Please output the part of the pipeline article below starting with "Despite Uganda leaving" and going on through "oil per barrel.", word for word.

Source text:
- - - - -

What you need to know:
- A report prepared by Ugandan technocrats led by Ernest Rubondo, commissioner for petroleum exploration and production, was used to argue the country’s case at the summit.
- Ugandan officials also argued that Tanzania had waived land fees, transit charges and taxes on the pipeline, but critics argue that such a deal is not economically-viable.
- Energy Cabinet Secretary Charles Keter now says Kenya will construct its pipeline transporting 600 million barrels of crude oil from the Lake Turkana Basin to Lamu for export.
Despite Uganda leaving out Kenya in the pipeline project by opting for the Tanzania route, Energy Cabinet Secretary Charles Keter now says Kenya will construct its pipeline transporting 600 million barrels of crude oil from the Lake Turkana Basin to Lamu for export.
However, a map by the Kenyan technical teams involved in the oil discussions states that Kenya would incur more costs of Sh1418.90 as tariff while transporting oil per barrel.

- - - - -

Given information:
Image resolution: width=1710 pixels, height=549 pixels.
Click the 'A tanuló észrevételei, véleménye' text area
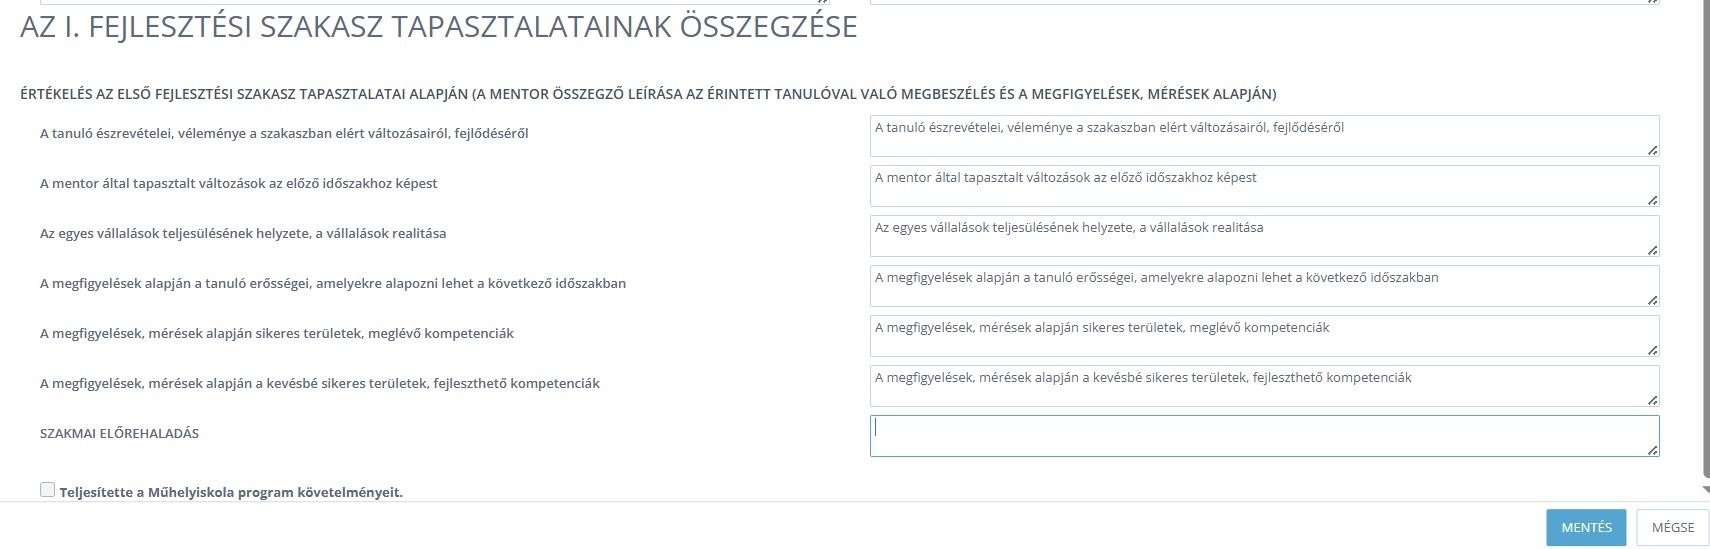pos(1264,136)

- - - - -

Written answer:
Despite Uganda leaving out Kenya in the pipeline project by opting for the Tanzania route, Energy Cabinet Secretary Charles Keter now says Kenya will construct its pipeline transporting 600 million barrels of crude oil from the Lake Turkana Basin to Lamu for export.
However, a map by the Kenyan technical teams involved in the oil discussions states that Kenya would incur more costs of Sh1418.90 as tariff while transporting oil per barrel.